Can I use frozen sweet potatoes?
Yes, just roast them straight from frozen, add 5 extra minutes to cooking time.
How spicy is this?
It depends on your taco seasoning and pico de gallo. Use mild seasoning or add jalapeños if you want heat.
Can I make this ahead of time?
Definitely! This is one of my favorite meal prep recipes, just assemble and store in containers.

Serving Suggestions
- Serve over rice, quinoa, or cauliflower rice for a hearty base.
- Add a side of tortilla chips for crunch.
- Drizzle with salsa, hot sauce, or Greek yogurt for extra flavor.
- Pair with a simple green salad.
Storage and Reheating Instructions
Storage: Store in airtight containers in the fridge for up to 4 days. Keep avocado and pico separate until serving.
Reheating: Warm turkey, beans, and sweet potatoes in the microwave or on the stovetop. Add fresh toppings after reheating.
Tips: If meal prepping, pack toppings separately in small containers to keep everything fresh.

Easy Sweet Potato Taco Bowls
Ingredients
- 2 medium sweet potatoes peeled and cut into ½-inch cubes
- 1 tablespoon olive oil
- 1 teaspoon ground cumin
- ½ teaspoon smoked paprika optional
- Salt & pepper to taste
- 1 pound ground turkey 93% lean works best
- 1 tablespoon olive oil
- 1 packet taco seasoning or 3 tablespoons homemade blend
- ½ cup water
- 1 15 oz can black beans, rinsed and drained
- ¼ cup fresh cilantro chopped
- 2 avocados sliced
- 1 cup pico de gallo store-bought or homemade
Instructions
Roast the Sweet Potatoes
- Preheat oven to 425°F (220°C).
- Toss sweet potato cubes with olive oil, cumin, smoked paprika, salt, and pepper.

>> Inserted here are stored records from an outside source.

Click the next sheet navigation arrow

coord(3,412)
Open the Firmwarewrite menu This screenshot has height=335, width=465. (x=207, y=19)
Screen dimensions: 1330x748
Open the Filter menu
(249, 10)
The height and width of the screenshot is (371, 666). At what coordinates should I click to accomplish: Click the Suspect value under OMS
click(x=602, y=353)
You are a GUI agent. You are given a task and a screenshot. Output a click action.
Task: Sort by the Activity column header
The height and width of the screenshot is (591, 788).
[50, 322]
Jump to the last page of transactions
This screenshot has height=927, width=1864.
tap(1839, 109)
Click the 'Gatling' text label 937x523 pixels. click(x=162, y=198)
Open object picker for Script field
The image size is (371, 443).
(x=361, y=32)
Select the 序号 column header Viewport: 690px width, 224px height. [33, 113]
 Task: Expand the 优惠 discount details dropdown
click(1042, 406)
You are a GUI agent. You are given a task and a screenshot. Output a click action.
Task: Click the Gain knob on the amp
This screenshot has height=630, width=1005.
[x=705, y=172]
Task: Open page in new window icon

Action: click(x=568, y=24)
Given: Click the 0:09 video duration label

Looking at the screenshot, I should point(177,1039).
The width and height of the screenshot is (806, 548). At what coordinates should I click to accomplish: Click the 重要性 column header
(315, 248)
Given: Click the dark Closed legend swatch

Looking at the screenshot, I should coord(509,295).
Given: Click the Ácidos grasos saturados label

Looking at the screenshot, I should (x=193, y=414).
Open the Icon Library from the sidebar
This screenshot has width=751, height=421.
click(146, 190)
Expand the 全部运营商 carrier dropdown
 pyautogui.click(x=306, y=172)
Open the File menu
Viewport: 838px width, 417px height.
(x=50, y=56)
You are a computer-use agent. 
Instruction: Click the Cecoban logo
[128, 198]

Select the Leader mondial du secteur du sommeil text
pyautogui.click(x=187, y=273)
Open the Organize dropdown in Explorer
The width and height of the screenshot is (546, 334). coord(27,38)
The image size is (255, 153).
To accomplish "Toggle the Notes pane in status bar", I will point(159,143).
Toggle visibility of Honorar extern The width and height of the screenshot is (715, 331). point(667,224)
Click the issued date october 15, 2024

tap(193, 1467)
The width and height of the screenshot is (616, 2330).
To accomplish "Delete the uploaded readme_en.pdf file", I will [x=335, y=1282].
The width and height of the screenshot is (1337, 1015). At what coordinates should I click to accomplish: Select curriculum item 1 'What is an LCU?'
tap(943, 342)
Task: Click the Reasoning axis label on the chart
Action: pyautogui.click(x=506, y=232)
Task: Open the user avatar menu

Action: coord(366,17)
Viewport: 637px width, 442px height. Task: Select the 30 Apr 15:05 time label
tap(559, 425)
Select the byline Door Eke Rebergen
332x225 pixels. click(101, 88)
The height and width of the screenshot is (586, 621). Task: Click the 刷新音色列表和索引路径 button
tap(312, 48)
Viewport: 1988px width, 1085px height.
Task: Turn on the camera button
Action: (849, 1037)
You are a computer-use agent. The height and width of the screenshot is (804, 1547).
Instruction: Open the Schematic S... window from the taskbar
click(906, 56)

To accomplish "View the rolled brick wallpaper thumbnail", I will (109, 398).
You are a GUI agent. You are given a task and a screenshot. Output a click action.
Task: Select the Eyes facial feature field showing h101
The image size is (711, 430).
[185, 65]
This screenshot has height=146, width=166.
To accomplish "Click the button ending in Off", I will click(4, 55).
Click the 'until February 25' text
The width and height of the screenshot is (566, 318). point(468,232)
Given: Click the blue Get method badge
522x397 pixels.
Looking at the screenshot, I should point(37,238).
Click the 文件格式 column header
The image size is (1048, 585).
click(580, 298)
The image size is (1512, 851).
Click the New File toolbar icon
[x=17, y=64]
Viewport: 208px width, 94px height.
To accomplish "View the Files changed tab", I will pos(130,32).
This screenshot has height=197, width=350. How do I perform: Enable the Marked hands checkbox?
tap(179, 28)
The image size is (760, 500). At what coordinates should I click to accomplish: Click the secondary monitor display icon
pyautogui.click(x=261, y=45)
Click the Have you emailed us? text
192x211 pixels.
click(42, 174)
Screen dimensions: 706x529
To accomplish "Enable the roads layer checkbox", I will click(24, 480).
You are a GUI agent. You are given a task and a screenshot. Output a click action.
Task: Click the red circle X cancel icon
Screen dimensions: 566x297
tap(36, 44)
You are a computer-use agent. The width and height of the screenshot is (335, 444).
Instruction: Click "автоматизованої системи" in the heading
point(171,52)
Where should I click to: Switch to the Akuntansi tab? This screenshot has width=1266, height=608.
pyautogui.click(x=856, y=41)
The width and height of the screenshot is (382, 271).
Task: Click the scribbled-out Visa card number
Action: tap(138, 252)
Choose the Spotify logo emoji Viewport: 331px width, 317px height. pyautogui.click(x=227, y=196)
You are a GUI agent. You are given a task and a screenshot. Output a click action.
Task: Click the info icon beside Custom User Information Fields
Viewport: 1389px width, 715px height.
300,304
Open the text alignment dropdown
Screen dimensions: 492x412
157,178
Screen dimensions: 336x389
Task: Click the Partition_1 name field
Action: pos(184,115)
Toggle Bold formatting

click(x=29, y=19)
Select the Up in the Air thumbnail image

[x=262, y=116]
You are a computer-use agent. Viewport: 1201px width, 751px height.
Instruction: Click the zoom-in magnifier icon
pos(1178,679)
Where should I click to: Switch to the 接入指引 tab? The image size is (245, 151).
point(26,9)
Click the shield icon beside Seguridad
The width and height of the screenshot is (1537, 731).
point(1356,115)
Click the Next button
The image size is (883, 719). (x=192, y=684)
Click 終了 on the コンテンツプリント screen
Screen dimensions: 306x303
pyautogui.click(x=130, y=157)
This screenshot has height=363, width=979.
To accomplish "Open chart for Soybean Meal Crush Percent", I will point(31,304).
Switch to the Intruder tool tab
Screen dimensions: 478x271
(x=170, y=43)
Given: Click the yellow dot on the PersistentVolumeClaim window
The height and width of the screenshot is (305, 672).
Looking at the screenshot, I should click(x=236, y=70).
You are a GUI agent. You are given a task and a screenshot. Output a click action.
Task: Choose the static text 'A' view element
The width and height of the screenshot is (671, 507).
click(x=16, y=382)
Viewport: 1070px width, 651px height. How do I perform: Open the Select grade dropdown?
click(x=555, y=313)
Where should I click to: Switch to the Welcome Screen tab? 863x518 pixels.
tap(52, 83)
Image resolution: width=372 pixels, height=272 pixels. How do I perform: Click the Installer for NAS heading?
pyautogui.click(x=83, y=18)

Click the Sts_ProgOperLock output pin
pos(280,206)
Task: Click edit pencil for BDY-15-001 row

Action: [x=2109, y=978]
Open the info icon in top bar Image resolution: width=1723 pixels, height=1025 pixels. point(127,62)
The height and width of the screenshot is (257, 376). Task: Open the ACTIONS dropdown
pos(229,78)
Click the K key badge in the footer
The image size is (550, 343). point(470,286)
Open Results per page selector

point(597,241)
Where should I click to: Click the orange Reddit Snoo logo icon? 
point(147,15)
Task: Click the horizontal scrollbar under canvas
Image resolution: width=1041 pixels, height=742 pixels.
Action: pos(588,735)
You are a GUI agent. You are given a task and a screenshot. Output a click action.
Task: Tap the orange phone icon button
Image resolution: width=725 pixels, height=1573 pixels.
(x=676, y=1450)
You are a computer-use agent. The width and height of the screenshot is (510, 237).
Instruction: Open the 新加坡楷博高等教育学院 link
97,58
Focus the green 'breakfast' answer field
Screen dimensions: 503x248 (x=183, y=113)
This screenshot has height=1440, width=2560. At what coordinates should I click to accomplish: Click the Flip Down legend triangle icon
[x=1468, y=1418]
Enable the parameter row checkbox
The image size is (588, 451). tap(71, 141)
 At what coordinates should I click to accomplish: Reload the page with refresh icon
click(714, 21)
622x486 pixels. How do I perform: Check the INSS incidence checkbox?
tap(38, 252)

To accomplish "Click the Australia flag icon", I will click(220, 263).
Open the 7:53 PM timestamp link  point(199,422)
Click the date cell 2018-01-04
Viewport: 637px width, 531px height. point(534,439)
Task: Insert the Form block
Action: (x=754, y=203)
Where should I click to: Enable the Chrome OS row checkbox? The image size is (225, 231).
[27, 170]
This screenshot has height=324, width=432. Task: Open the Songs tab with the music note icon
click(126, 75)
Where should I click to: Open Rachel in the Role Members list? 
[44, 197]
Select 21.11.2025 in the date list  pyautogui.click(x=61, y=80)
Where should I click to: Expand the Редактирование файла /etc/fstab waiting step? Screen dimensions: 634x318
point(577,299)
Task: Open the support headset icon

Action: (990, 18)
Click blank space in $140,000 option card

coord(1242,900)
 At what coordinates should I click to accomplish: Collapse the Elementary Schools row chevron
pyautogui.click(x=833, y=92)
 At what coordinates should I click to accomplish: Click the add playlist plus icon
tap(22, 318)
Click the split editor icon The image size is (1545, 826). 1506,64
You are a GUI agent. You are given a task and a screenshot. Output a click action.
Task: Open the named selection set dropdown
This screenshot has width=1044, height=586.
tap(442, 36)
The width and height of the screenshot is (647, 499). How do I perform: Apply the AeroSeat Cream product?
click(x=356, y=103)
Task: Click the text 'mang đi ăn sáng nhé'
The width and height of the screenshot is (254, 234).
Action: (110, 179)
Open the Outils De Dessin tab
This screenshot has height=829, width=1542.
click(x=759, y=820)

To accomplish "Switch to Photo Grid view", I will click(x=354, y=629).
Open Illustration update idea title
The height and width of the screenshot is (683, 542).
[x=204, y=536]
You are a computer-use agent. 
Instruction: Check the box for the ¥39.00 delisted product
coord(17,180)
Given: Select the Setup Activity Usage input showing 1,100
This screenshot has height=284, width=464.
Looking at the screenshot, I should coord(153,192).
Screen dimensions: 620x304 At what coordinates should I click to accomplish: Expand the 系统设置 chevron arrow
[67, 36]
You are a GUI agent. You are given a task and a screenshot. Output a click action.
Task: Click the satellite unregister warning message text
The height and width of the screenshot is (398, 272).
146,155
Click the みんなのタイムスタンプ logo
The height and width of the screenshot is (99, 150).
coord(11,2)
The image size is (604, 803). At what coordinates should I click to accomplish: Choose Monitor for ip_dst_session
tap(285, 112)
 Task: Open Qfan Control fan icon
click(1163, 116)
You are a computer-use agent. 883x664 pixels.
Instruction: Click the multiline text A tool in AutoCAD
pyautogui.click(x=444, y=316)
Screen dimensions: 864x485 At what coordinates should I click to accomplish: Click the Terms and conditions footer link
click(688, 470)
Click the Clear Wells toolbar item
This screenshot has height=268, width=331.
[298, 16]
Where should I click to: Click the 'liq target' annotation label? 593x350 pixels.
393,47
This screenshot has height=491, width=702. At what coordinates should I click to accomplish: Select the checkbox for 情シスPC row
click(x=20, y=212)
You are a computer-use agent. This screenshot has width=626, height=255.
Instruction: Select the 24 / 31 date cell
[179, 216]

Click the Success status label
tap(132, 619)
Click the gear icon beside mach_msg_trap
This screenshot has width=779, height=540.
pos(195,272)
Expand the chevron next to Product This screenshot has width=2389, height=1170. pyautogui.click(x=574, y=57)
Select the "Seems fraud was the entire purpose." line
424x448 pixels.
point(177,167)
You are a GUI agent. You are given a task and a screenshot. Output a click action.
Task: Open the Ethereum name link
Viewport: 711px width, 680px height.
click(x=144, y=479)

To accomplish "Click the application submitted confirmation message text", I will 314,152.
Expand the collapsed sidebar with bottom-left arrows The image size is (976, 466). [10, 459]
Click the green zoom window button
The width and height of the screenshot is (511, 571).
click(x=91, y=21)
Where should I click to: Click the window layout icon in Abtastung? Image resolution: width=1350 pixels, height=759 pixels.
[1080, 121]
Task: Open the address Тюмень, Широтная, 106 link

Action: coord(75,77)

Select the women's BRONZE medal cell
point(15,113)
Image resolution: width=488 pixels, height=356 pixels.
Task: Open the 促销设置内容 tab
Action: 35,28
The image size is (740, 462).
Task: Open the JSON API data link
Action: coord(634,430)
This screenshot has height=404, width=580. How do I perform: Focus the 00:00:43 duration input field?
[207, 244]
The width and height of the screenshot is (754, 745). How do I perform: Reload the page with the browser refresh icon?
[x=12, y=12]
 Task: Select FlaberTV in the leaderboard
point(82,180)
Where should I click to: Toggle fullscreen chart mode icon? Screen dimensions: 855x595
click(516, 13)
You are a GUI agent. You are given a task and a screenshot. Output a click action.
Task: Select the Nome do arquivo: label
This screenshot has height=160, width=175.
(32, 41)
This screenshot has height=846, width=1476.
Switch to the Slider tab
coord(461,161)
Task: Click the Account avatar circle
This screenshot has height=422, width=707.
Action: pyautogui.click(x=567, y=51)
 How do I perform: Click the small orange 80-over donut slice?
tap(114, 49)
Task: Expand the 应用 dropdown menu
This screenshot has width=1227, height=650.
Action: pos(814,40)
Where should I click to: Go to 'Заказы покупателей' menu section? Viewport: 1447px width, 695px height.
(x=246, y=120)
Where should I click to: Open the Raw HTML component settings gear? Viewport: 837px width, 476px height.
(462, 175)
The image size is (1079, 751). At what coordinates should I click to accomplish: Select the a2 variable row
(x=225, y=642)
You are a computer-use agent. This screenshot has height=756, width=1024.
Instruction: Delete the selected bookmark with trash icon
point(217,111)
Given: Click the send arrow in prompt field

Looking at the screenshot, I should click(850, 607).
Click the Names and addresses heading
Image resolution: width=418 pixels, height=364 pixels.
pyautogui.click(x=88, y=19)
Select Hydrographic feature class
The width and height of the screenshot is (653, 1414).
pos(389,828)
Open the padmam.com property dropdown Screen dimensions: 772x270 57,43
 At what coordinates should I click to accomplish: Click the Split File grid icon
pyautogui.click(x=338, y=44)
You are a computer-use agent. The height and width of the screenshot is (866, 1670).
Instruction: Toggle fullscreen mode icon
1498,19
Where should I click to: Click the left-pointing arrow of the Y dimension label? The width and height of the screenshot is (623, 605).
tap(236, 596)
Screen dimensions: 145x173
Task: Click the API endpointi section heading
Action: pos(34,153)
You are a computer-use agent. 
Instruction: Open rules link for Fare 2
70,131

- Spread evenly on a parchment-lined baking sheet.
- Roast for 25–30 minutes, flipping halfway, until tender and golden.
Cook the Turkey
- Heat olive oil in a skillet over medium heat.
- Add ground turkey, breaking it apart with a spatula, and cook until browned (6–8 minutes).
- Stir in taco seasoning and water. Simmer 2–3 minutes until well coated and slightly saucy.
- In a small saucepan, heat black beans with a pinch of salt and stir in cilantro. Keep warm.
- Divide roasted sweet potatoes, taco-seasoned turkey, and black beans between 4 bowls (or containers for meal prep).
- Top each with avocado slices and a spoonful of pico de gallo.